IFC and SGA representatives in the group seized the idea of tailgating on the campus, hoping that students celebrating on the campus would be less likely to disturb or vandalize the North College Park community, where many tailgating events have previously been held.

The event this weekend is essentially a test drive of their plan, so it will be exclusive to IFC members and their guests, said Michael Sikorski. Greek life’s existing infrastructure made it easier to adopt the plan to that smaller group than the general student body, but if all goes well, future events will be open to all students.

“If we can get it to work with Greek life, we absolutely certainly can look to getting this model to work for all students,” Sikorski said.

Greek life has the benefit of established policies and penalties under their Social Events Monitoring program. They can troubleshoot rules and procedures now with the hope that future events will run more smoothly.

“This is really important to prove that Greek life can take responsibility and that we can have responsible tailgating,” SGA President Samantha Zwerling said. “It will really improve participation.”

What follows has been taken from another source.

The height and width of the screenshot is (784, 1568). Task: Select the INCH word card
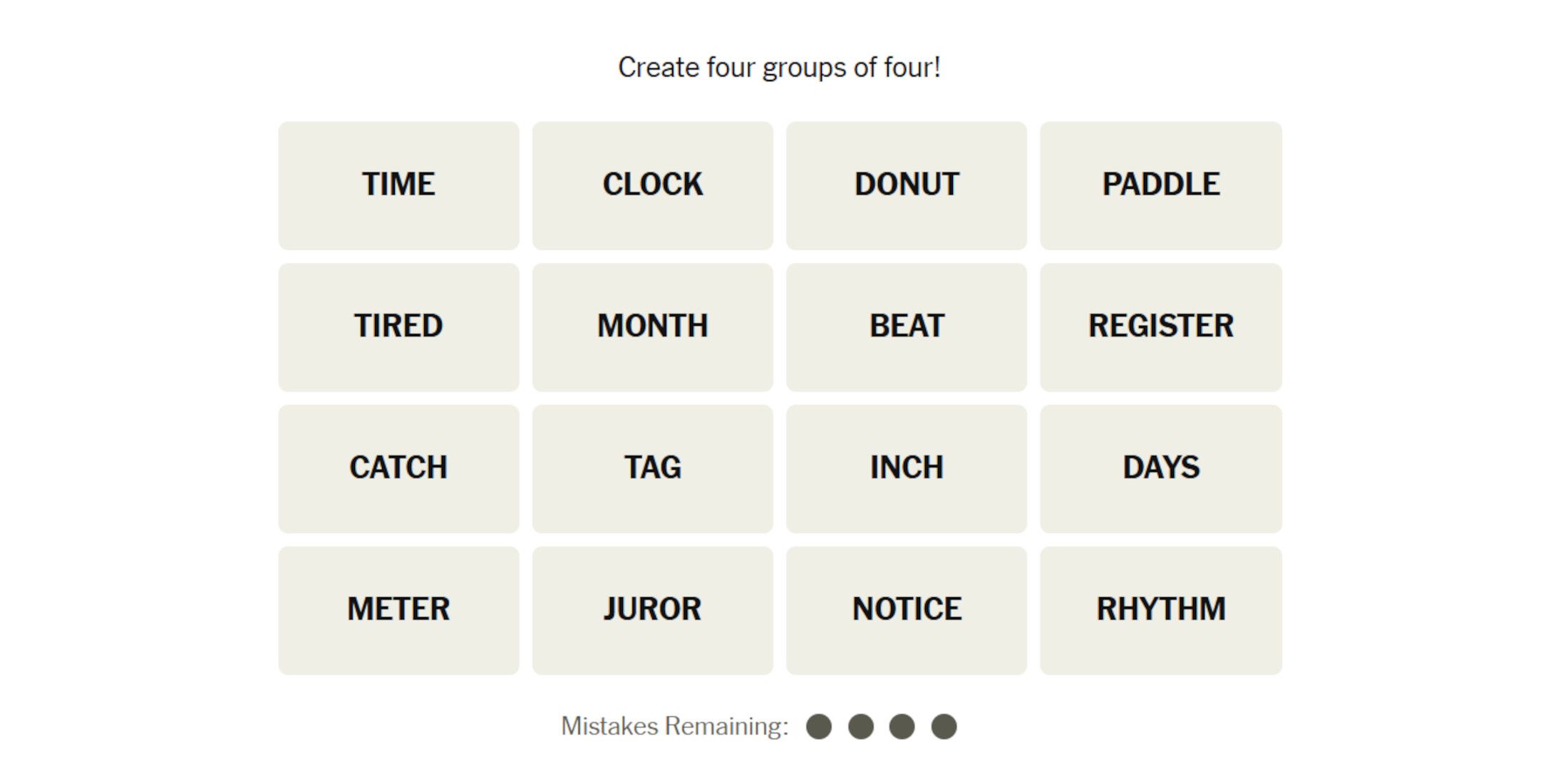click(x=907, y=468)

The fire marshal, Department of Public Safety and police department settled on a 2,500 person maximum for this event. But, Sikorski said, they don’t expect to exceed that limit or come close. Only IFC members and guests with one of about 2,400 available wristbands will be allowed in the tailgate perimeter, and it’s unlikely everyone with a wristband will be within the perimeter at any one time.

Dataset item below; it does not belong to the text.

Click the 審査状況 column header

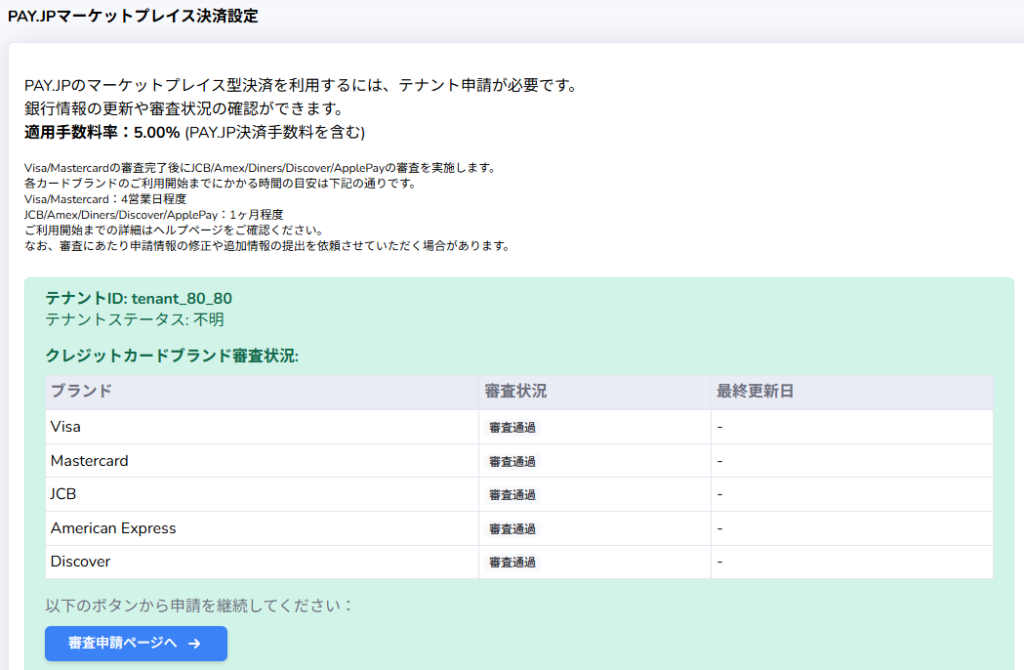point(515,391)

The Department of Transportation Services also agreed to expand and reroute game-day bus services to accommodate the event, and the IFC paid for two extra charter buses to run the route between Norwich Road and Comcast Center.

As Ratner and Sikorski got in touch with nearly a dozen organizations and campus departments, including University Police and athletic department officials, interest and momentum grew.

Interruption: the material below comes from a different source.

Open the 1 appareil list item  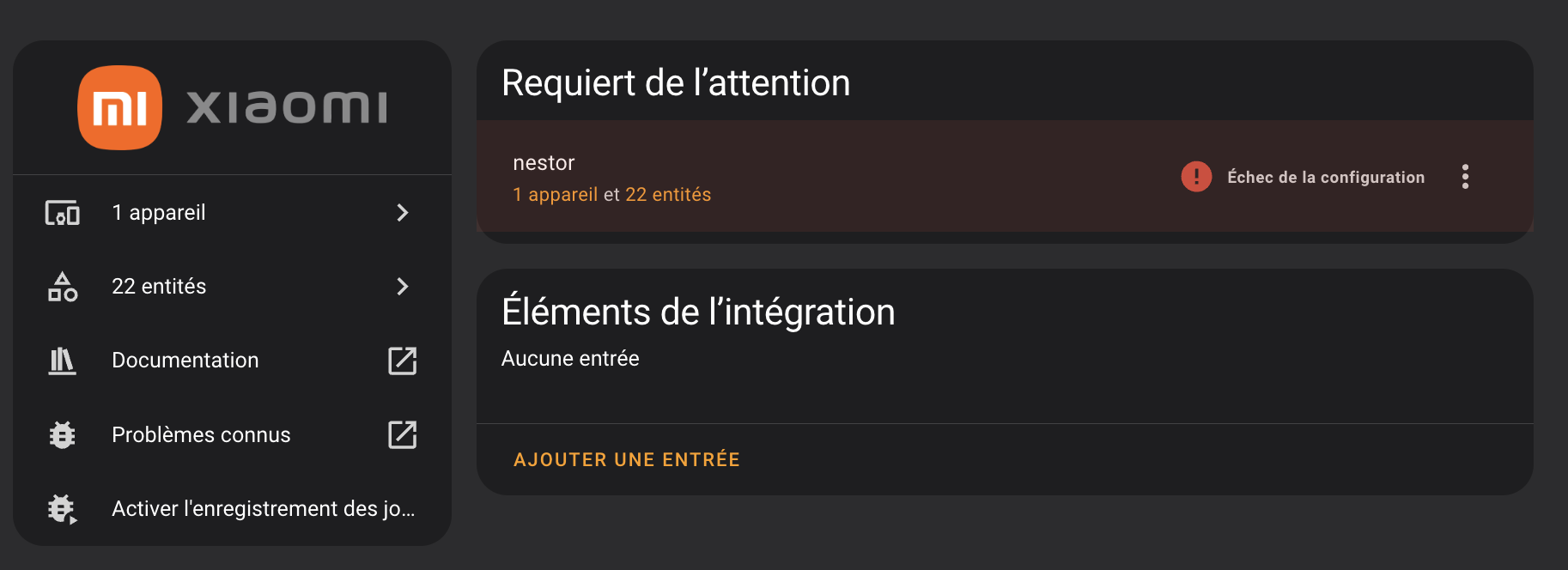[x=159, y=213]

Campus police liked the idea of students gathering in a controlled environment on the campus, which would allow them to maximize safety. And as the university prepares for the move to the Big Ten, the athletic department was attracted to the idea of moving students closer to the game, where they might be less likely to choose a full day of drinking over attending the game itself, Sikorksi said.

Attendees who bring alcohol to the event will be responsible for ensuring it’s used safely and legally, Sikorski said.

“This isn’t a party,” Sikorsi underlined. “It’s a culture change … we’re trying to make a space that is safe, that has all the amenities you’d expect … [and] create the opportunity for our members to demonstrate they’re responsible.”

Many of the departments involved in planning the event donated their resources and time, so the exact cost of the whole event is difficult to pin down. Facilities Management donated dumpsters and trashcans, for example, and Dining Services donated 50 cases of bottled water. The IFC will pay between $2,000 and $3,000 for this event from chapter dues. But, Sikorski said, if this event is successful and more are held in the future, it’s likely that cost will rise.

“There has been awesome support all across the board to get this first one done,” Sikorski said. “If you added up the total value, it’d be a substantial amount, but because they all really want it to happen, they’re being flexible.”

Involving almost a dozen departments in such a large project led to a long, drawn-out process with all kinds of roadblocks. The IFC spent hours poring over each fraternity’s policies to make sure they lined up with the plans for the tailgate and making sure the event complied with local laws.

The biggest challenge by far, Sikorski said, was finding a space big enough that would meet their requirements. With dozens of issues such as capacity and entry points to consider, they spent nearly five months striking potential spaces off a list until the athletic department suggested the practice field south of Comcast Center. As soon as university student affairs vice president Linda Clement signed off, everything started to come together.

“It’s a win for everyone,” University Police Chief David Mitchell said. “It’s a win for the city of College Park.”